- **Exercise instructions**
All that is needed is the run of lines from the top of the entries to the line with "Get a quote (961, 321)", that line included, repeated exactly and free of pictures.

- **Supplied records**
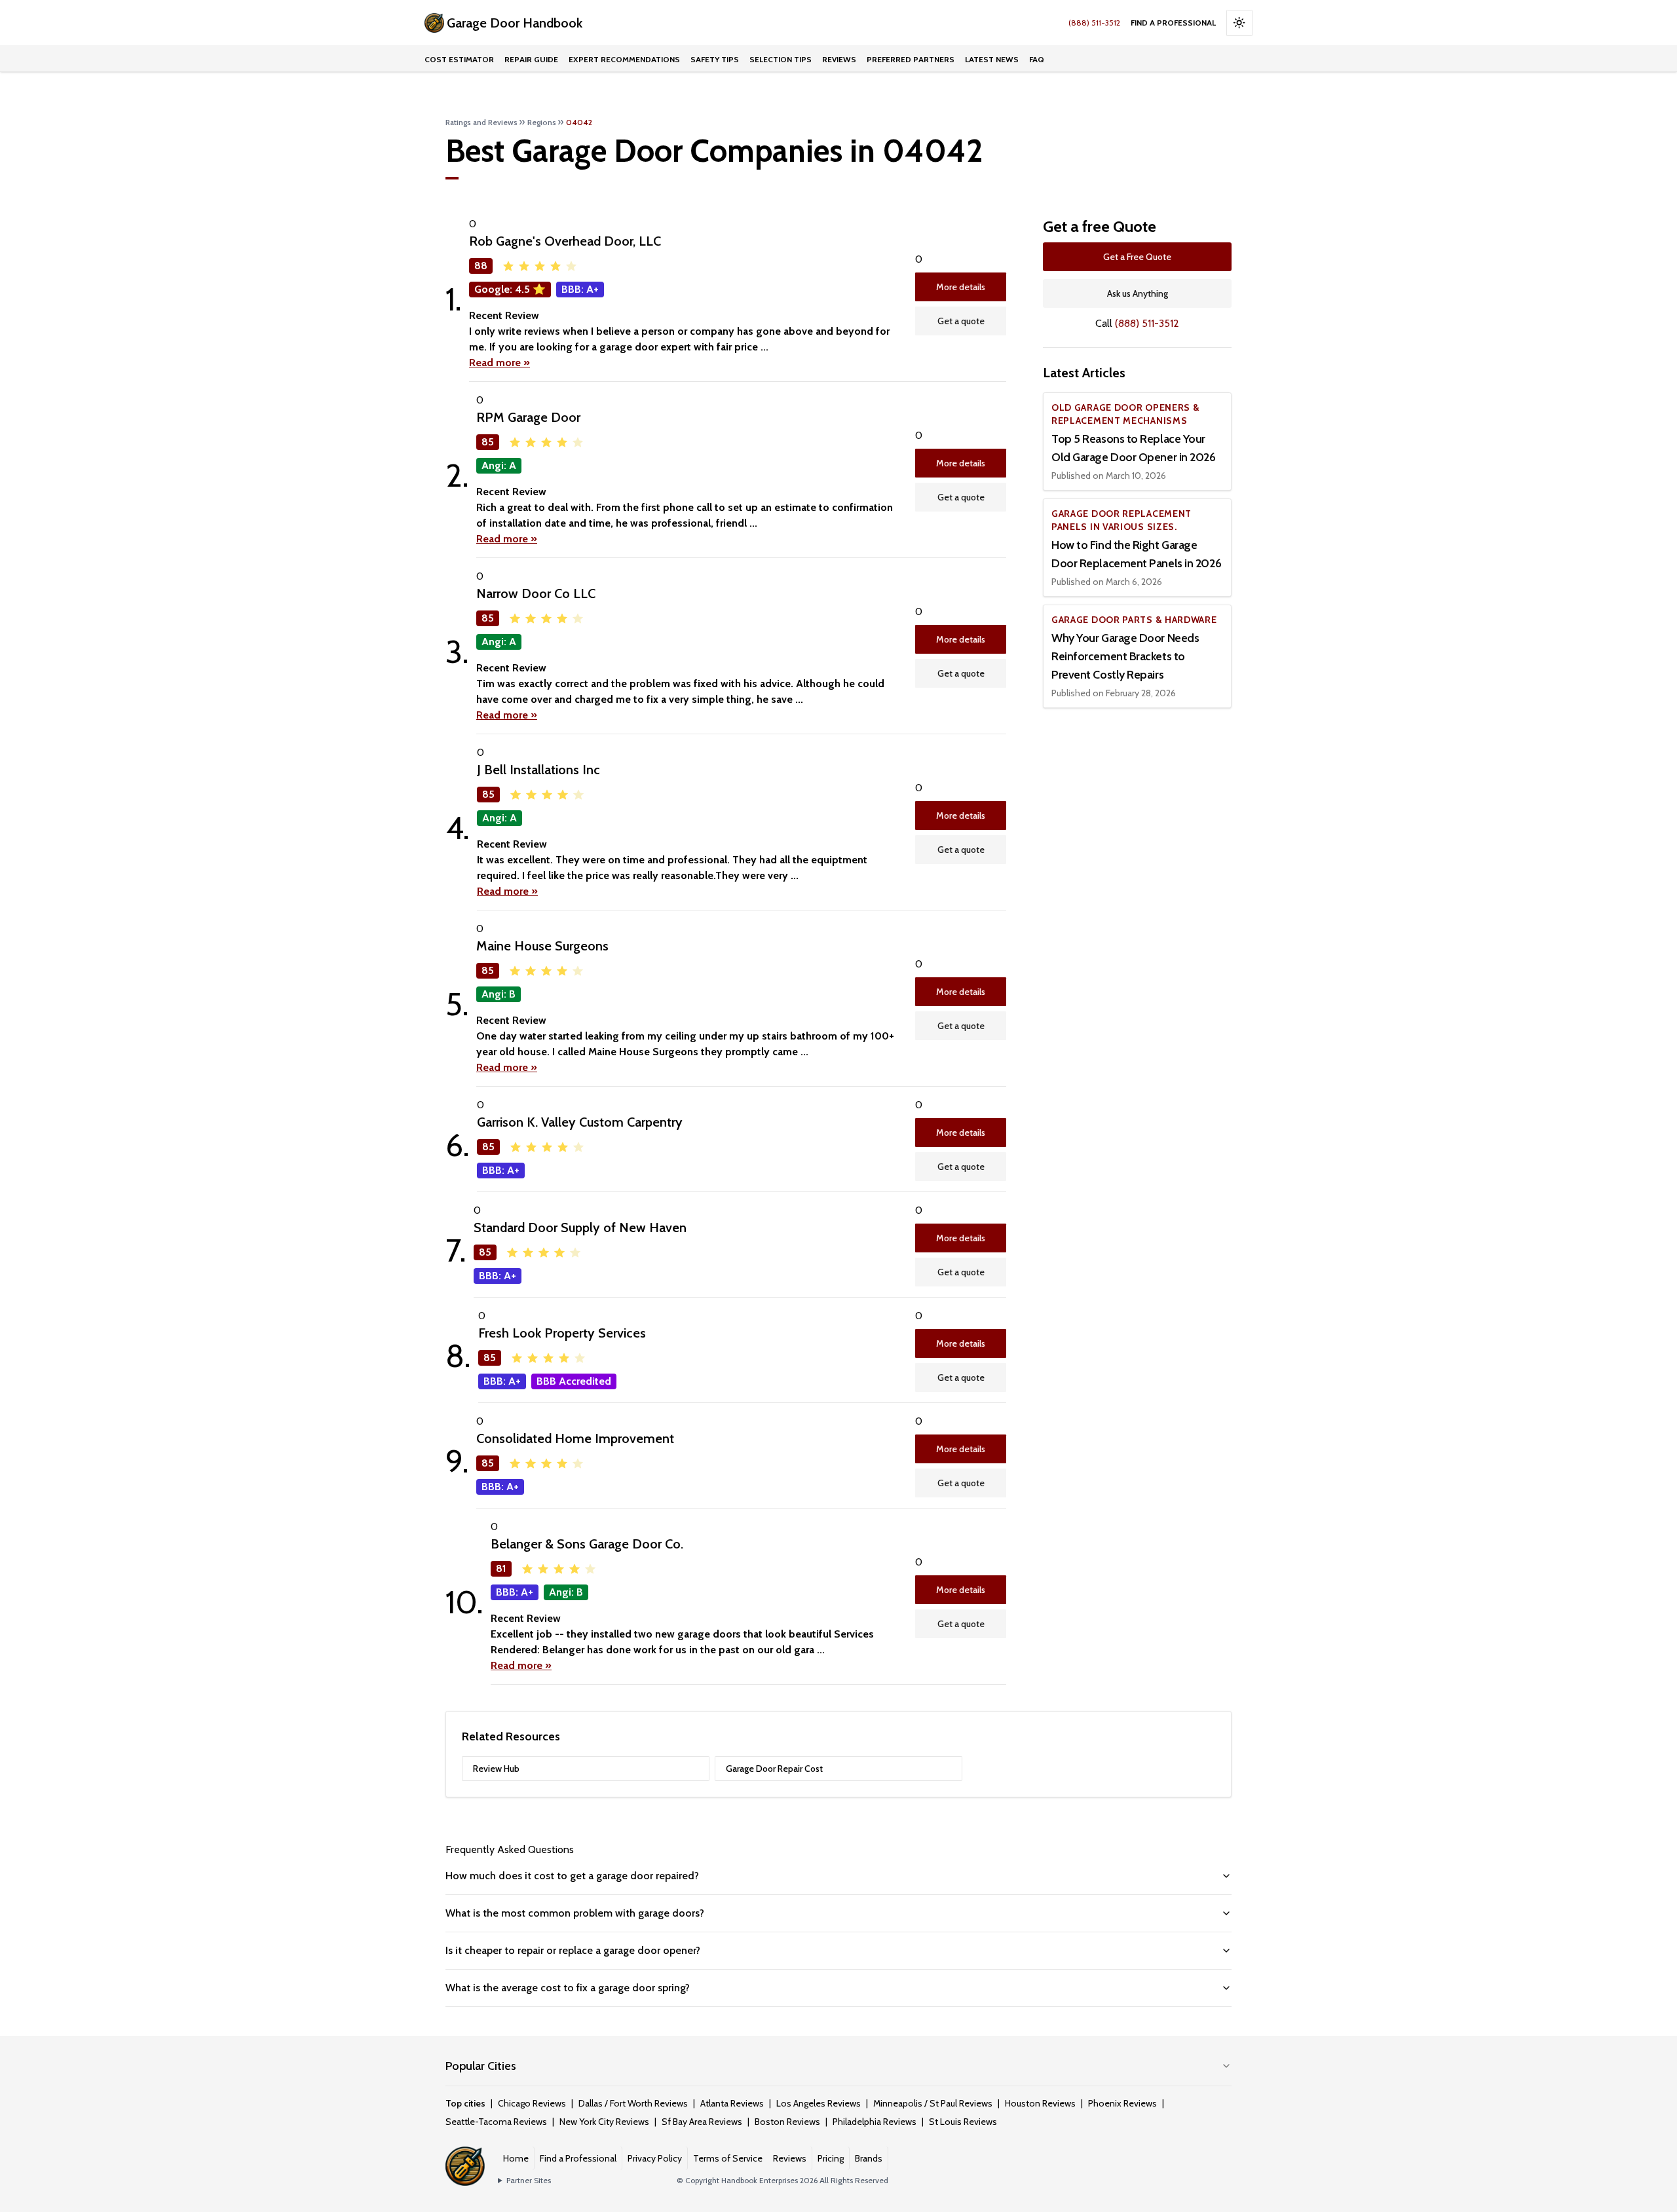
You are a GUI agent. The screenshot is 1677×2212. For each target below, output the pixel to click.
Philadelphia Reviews (874, 2122)
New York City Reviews (604, 2122)
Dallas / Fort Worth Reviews (633, 2103)
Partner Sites (528, 2180)
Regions (541, 122)
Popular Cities (480, 2066)
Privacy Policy (655, 2158)
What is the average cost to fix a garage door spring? (567, 1987)
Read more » (499, 362)
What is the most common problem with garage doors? (574, 1913)
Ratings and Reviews (481, 122)
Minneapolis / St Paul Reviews (932, 2103)
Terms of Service (728, 2158)
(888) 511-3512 (1094, 23)
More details (960, 287)
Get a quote (961, 321)
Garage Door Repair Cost (774, 1768)
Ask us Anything (1137, 293)
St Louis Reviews (963, 2122)
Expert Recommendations (624, 59)
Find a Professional (1173, 23)
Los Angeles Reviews (818, 2103)
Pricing (831, 2158)
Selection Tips (780, 59)
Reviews (839, 59)
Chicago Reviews (532, 2103)
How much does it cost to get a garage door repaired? (572, 1875)
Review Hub (496, 1768)
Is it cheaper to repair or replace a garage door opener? (572, 1950)
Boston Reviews (787, 2122)
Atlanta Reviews (732, 2103)
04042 (579, 122)
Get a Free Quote (1137, 257)
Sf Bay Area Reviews (702, 2122)
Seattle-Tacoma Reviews (496, 2122)
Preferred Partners (910, 59)
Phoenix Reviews (1122, 2103)
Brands (868, 2158)
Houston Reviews (1040, 2103)
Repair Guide (531, 59)
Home (516, 2158)
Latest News (992, 59)
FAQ (1036, 59)
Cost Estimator (459, 59)
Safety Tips (714, 59)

- **Task answer**
You are a GUI agent. The screenshot is 1677×2212. For each target below, output the pixel to click.
Philadelphia Reviews (874, 2122)
New York City Reviews (604, 2122)
Dallas / Fort Worth Reviews (633, 2103)
Partner Sites (528, 2180)
Regions (541, 122)
Popular Cities (480, 2066)
Privacy Policy (655, 2158)
What is the average cost to fix a garage door spring? (567, 1987)
Read more » (499, 362)
What is the most common problem with garage doors? (574, 1913)
Ratings and Reviews (481, 122)
Minneapolis / St Paul Reviews (932, 2103)
Terms of Service (728, 2158)
(888) 511-3512 (1094, 23)
More details (960, 287)
Get a quote (961, 321)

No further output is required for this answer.